Dlatego wszystko wskazuje na to, że walka klasowa będzie się odbywała w sytuacji kompletnej dezorganizacji klasy robotniczej i braku sensownych przywódców, zdolnych do zaproponowania adekwatnego programu dla ruchu robotniczego. To będzie tylko ośmielało burżuazję i jej państwowy aparat wykonawczy do zaostrzania kursu, niezależnie od tego, czy przy władzy będą bardziej czy mniej konserwatywne/demokratyczne odłamy tejże burżuazji.
Na dodatek, w postawie Alternatywy Socjalistycznej, jak również pozostałych odmian posttrockizmu, odnajdujemy ciało obce ruchowi robotniczemu, pozostałość po latach nowolewicowej indoktrynacji.
Według posttrockistów nowym, wręcz pierwszorzędnym zadaniem lewicy rewolucyjnej jest otaczanie opieką społeczności LGBT+ oraz innych mniejszości, do tego nie oczekując od nich niczego w zamian. Aksjomat głosi, że kondycja LGBT+ i mniejszości jest wyznacznikiem kondycji klasowej, ba, kryterium lewicowości.
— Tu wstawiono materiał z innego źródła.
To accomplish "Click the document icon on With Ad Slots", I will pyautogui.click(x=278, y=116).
Tymczasem bieżąca sytuacja polityczna powinna skutecznie przekonać lewicę o tym, że społeczność LGBT+ oraz różnych mniejszości pozostaje lewicowa na tyle tylko, NA ILE poczuwa się do solidarności z klasą robotniczą, a nie odwrotnie.
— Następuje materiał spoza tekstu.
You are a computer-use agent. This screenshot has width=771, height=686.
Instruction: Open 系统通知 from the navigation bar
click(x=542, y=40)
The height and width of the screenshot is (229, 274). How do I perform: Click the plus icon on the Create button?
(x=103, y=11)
To jest jedyne racjonalne podejście do tematu, jeśli chcemy pozostawać przy zasadzie równego traktowania społeczności LGBT+ oraz mniejszości, a nie przy obowiązującej zasadzie traktowania ich przez lewicę jako upośledzonych na umyśle osobników specjalnej troski, nie obarczonych koniecznością odpowiedzialności za swe wybory i decyzje społeczne i polityczne.
Tymczasem Oświadczenie Redakcji Władzy Rad w sprawie wyborów prezydenckich 12.07.2020, delikatnie mówiąc, kręci się wokół LGBT.
W tej sytuacji to my czujemy się ciałem obcym, prowadząc dwie wojny i walcząc na dwa fronty.
Gdyby tylko.
Włodek Bratkowski
14 lipca 2020 r.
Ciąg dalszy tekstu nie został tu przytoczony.